Representatives from the health and environmental groups plan to meet face-to-face with state regulators in Portland. The Oregon Department of Agriculture and Department of Environmental Quality are jointly responsible for outlining how Lost Valley will manage the roughly 187 million gallons of liquid manure it generates each year and protect against groundwater contamination.

The agencies said they haven't yet issued a permit for Lost Valley, and the coalition said the dairy doesn't have a construction storm water permit, either.


New Alltech E-CO2 website offers routes to greater farm efficiency

Leading agri-environmental consultancy Alltech E-CO2 has launched a new website offering farmers and the wider food industry valuable knowledge on resource efficiency.
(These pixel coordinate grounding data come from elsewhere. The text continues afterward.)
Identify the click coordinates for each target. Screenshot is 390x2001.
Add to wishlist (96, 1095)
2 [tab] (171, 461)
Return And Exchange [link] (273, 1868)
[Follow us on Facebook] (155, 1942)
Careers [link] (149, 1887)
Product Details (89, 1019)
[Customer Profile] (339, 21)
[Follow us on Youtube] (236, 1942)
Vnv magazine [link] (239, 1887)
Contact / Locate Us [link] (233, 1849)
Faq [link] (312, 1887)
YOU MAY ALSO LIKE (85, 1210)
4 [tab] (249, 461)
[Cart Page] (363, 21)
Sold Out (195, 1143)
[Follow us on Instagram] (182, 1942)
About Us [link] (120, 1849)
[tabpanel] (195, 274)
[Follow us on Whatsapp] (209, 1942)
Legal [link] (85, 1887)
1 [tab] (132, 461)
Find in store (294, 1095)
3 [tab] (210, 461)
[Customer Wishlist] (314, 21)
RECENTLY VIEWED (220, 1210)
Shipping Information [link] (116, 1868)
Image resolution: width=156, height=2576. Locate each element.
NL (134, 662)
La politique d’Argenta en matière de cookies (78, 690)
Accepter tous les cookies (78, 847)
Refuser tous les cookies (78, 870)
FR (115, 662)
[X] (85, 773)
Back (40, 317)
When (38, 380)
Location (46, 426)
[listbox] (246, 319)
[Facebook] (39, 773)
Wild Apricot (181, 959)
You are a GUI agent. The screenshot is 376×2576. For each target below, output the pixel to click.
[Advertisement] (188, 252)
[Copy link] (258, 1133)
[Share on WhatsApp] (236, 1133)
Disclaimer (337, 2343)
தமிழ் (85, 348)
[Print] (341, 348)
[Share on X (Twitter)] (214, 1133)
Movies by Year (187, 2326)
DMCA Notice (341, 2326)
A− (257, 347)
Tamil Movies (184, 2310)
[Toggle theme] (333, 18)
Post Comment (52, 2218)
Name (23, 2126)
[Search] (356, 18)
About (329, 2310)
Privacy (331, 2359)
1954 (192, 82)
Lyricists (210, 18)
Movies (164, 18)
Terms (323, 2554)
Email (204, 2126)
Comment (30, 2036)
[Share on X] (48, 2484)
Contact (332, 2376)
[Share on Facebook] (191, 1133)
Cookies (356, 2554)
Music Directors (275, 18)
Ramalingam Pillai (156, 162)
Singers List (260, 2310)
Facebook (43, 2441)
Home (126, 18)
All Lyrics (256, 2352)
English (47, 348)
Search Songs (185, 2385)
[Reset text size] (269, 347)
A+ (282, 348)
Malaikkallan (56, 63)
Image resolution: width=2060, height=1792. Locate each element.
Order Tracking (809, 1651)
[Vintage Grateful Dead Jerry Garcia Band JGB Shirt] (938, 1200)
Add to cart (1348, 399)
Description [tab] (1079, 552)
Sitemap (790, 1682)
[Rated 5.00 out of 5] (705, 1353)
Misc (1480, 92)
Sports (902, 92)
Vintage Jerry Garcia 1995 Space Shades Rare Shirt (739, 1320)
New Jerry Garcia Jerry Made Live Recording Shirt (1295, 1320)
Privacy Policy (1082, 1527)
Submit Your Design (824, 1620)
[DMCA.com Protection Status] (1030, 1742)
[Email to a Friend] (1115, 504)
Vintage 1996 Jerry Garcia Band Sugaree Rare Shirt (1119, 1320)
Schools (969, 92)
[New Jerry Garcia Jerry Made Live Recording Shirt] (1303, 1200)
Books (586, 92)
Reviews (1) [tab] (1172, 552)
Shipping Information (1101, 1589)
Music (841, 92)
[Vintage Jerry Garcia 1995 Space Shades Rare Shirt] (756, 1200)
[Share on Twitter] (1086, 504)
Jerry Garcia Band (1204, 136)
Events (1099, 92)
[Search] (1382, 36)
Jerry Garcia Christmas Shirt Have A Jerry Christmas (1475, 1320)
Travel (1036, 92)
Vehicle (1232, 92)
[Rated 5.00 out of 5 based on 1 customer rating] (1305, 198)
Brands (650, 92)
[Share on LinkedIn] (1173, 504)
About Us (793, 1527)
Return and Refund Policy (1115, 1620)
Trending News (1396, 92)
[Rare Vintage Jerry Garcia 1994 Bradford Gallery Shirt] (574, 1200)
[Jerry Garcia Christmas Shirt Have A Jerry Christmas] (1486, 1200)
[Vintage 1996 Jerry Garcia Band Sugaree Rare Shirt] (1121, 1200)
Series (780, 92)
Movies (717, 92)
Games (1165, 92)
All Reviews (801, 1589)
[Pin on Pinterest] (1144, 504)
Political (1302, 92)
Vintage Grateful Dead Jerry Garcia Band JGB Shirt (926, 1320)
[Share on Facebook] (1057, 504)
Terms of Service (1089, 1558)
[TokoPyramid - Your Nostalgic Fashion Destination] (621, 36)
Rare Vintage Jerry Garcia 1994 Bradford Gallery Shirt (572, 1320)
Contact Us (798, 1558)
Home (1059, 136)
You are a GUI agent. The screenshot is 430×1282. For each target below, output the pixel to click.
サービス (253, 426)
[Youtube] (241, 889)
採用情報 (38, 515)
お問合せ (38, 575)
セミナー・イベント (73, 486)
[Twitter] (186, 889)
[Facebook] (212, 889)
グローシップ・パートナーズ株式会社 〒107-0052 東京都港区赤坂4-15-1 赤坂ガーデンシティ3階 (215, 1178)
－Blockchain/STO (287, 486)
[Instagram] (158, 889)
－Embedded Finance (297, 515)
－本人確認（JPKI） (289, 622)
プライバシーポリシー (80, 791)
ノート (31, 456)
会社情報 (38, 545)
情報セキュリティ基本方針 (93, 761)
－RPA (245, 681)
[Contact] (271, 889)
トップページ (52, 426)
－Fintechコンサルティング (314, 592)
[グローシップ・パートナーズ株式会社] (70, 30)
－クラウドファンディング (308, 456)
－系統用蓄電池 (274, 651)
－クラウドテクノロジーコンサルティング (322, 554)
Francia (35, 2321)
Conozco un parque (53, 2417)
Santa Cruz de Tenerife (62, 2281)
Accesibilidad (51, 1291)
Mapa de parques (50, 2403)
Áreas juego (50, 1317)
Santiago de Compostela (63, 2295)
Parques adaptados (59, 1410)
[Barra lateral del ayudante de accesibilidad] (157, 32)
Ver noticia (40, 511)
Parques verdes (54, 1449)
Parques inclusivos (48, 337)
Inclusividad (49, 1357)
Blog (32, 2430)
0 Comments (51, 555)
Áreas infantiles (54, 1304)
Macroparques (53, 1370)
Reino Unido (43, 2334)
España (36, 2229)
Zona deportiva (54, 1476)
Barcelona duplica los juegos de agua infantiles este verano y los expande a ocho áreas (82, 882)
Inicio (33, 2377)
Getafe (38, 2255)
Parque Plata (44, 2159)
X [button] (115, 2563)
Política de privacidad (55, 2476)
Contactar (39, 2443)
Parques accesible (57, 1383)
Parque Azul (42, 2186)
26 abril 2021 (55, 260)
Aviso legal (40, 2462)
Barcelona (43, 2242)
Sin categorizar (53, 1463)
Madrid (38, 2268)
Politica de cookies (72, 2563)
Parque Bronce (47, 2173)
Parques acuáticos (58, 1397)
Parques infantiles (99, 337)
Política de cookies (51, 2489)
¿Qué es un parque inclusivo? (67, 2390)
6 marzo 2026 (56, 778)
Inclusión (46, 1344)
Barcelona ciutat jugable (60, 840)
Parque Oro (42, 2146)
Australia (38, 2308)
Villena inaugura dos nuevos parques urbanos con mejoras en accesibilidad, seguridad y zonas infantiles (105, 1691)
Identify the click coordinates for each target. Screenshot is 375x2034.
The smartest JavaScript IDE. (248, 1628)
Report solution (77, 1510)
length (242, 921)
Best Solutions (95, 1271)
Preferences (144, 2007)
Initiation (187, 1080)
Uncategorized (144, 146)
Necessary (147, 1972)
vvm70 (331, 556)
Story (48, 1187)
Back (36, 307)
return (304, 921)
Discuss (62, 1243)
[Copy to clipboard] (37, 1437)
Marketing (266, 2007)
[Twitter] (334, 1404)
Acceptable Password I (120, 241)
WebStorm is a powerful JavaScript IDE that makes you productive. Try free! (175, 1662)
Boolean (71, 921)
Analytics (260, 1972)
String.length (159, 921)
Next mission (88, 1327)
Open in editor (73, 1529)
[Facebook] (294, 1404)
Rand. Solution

In addition to free farm efficiency assessments, the site also hosts new interactive ‘virtual farm’ graphics that provide quick and easy information on the main origins of carbon emissions.

“The new website offers opportunities to gain a better understanding of the factors affecting food production efficiency, as well as access to tools that will help farmers improve enterprise performance,” said Ben Braou, general business manager at Alltech E-CO2.

“A farm’s carbon footprint is an accurate indicator of performance efficiency and therefore profitability,” continued Braou. “Therefore, managing the business to minimise emissions helps the bottom line as well as the environment.”

The website’s interactive online ‘What If?’ tools, which calculate carbon footprints from enterprise input and performance data, offer a good starting point by providing farmers with a quick and simple opportunity to assess and benchmark their business efficiency. The tools offer insight into current practices and provide opportunities to see how changes can benefit performance. As such, using the online tools provides a good introduction to more comprehensive farm assessments, which Alltech E-CO2 finds give farmers the best opportunities to review and improve their businesses.

The interactive ‘virtual farm’ graphics are currently available for both ruminant and non-ruminant livestock enterprises, providing a quick guide to the origins of greenhouse gas emissions. The new site also highlights Alltech E-CO2’s wider range of farming solutions, which include tools to calculate costs of production, evaluate biodiversity and measure water footprints.

Alltech E-CO2 works closely with the Carbon Trust and other independent bodies to ensure its assessment tools are technically sound, robust and accredited. The company has pioneered the use of on-farm environmental tools and assessments with software licensed globally. To date, it has carried out more than 6,000 farm consultancy visits throughout Europe, commonly in collaboration with food processors and supermarkets, and is now operating as far afield as the United States of America and Australia.